• _How to complete this task_:
Every line from the one with "Task: Switch Request view to Hex tab" through the end of the records below should be restated word for word, and nothing outside that span.
(Exercise materials Opens)
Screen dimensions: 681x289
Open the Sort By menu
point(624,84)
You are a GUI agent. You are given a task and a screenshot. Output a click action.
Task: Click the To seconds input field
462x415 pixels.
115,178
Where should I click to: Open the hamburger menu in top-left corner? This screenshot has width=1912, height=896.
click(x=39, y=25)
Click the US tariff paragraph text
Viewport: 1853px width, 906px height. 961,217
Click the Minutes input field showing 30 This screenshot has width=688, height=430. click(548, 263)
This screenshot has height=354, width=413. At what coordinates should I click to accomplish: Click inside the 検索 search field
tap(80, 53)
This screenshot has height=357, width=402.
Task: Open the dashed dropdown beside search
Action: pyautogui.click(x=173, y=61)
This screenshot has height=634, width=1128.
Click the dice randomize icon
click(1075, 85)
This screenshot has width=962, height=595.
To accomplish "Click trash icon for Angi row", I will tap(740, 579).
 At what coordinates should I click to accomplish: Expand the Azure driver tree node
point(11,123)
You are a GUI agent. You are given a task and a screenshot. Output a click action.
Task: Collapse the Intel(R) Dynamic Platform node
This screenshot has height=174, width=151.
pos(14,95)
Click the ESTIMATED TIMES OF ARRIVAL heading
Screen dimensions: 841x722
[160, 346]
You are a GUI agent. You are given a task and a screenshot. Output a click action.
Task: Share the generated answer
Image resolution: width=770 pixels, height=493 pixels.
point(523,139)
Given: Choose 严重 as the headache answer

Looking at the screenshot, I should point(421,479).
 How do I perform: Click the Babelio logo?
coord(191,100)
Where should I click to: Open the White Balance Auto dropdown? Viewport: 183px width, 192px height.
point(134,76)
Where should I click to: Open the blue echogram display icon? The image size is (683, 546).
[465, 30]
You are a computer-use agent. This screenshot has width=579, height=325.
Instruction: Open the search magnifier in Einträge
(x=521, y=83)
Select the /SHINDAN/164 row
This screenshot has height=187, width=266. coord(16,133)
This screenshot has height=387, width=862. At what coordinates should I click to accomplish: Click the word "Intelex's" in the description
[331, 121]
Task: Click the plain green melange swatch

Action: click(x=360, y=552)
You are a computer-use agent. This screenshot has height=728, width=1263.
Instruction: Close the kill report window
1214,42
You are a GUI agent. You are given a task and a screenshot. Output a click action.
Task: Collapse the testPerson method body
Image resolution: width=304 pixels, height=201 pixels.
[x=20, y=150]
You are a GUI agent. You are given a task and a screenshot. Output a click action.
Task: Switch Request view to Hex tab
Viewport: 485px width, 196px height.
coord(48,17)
(Exercise materials Closes)
• _Exercise solution_:
Task: Switch Request view to Hex tab
Viewport: 485px width, 196px height.
coord(48,17)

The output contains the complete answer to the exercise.